De faibles averses de neige sont attendues ce week-end en France, notamment dans le Grand Est et le nord de l’Hexagone. Quelques légers flocons tombent déjà à Paris en ce début d’après-midi du vendredi 2 janvier.

Vous l’avez sûrement remarqué en mettant le nez dehors, le froid est glacial depuis plusieurs jours. Après deux semaines de vacances scolaires, ce week-end sera chargé sur les routes du retour. Pour le moment, la neige devrait épargner les automobilistes, hormis dans le nord-ouest et le nord du pays.

Ce samedi 3 janvier, quelques flocons sont effectivement prévus dans le Grand Est, du côté de Metz et de Chaumont. Météo France prévoit des « averses de neige faible » et des températures comprises entre -4°C et 0°C.

D’ici demain matin, 2 à 5 cm sont donc attendus en Champagne et en Lorraine, 7 à 15 cm dans les Vosges et le Jura et 1 à 2 cm dans les zones limitrophes des régions de l’Alsace, des Ardennes, de la Champagne ou encore de la Bourgogne.

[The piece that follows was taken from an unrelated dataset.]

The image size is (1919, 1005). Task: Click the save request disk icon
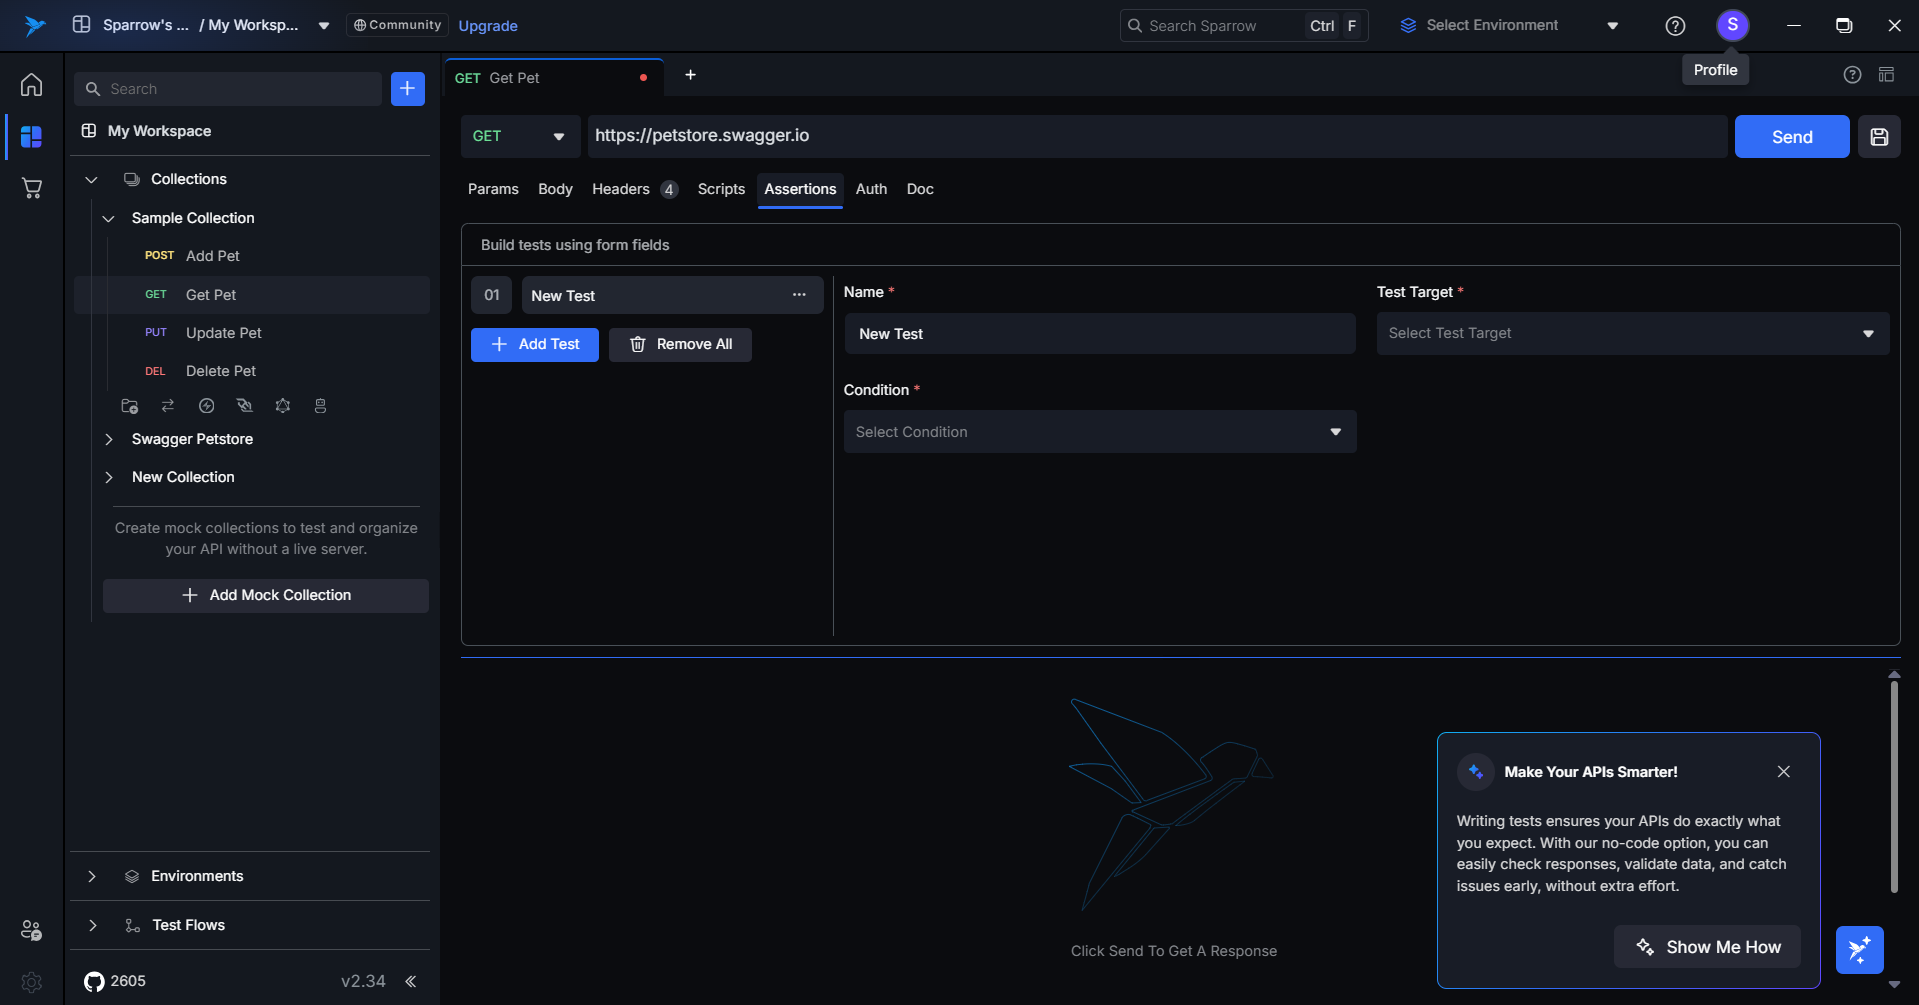[x=1879, y=137]
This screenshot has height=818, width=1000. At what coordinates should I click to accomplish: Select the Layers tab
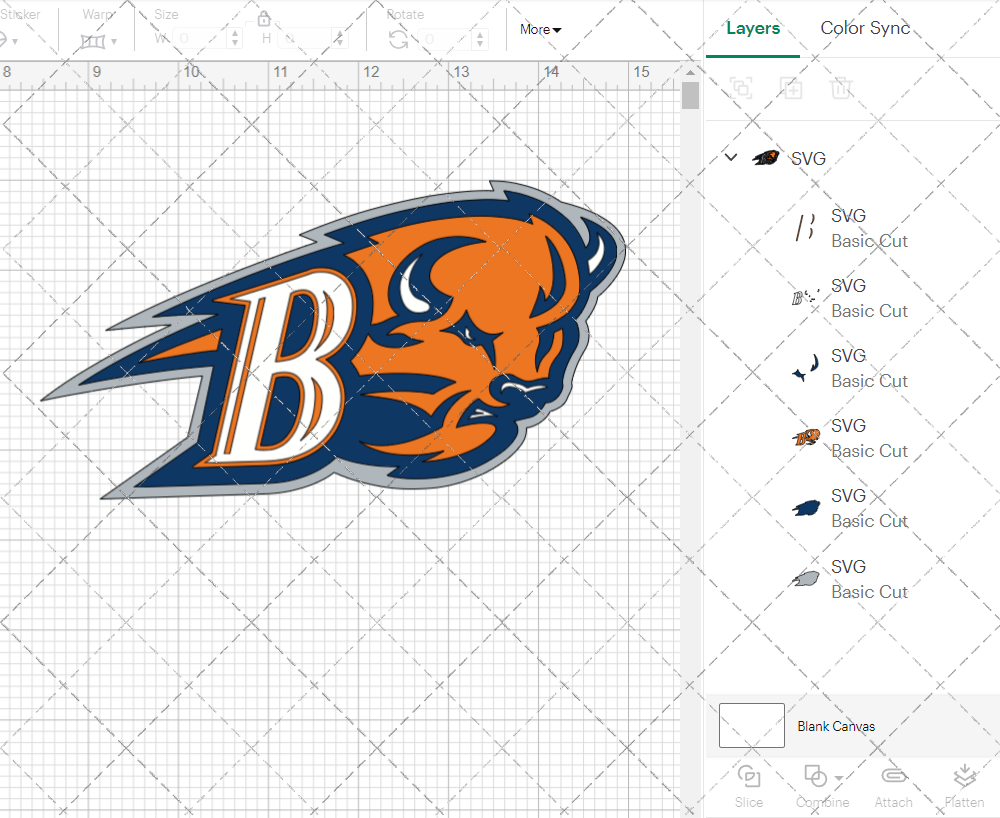coord(753,28)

Quelques flocons attendus à Paris

Ce samedi, la région parisienne pourrait également se recouvrir d’un léger manteau blanc, rapporte Météo France. Si le froid sera moins sec avec des températures de 1°C à 4°C, des « averses de neige faible » pourraient toucher Paris demain matin. Dans l’Orne, Alençon devrait aussi accueillir quelques flocons.

Dans l’après-midi, la neige pourrait s’étendre dans les Hauts-de-France, à Lille, qui verra s’alterner des averses de pluie et de neige. Mêmes prévisions à Tarbes, dans les Pyrénées, où pluie et neige devraient se côtoyer sans forcément tenir sur la chaussée au vu des températures positives comprises entre 1°C et 4°C.

Le froid polaire fait son retour en France

Un dimanche ensoleillé

Ce dimanche 4 janvier sera très ensoleillé sur une grande partie de la France. Aucune neige n’est prévue en journée.

En soirée et dans la nuit, quelques flocons pourraient toutefois gagner les côtes bretonne et normande. À Brest et Cherbourg-Octeville, une alternance de pluie et de neige est attendue, indique Météo France.

Dans la nuit de jeudi 1er à vendredi 2 janvier, il est tombé entre 1 et 3 cm localement en Lorraine, 2 cm sur les Vosges et 1 cm à Strasbourg.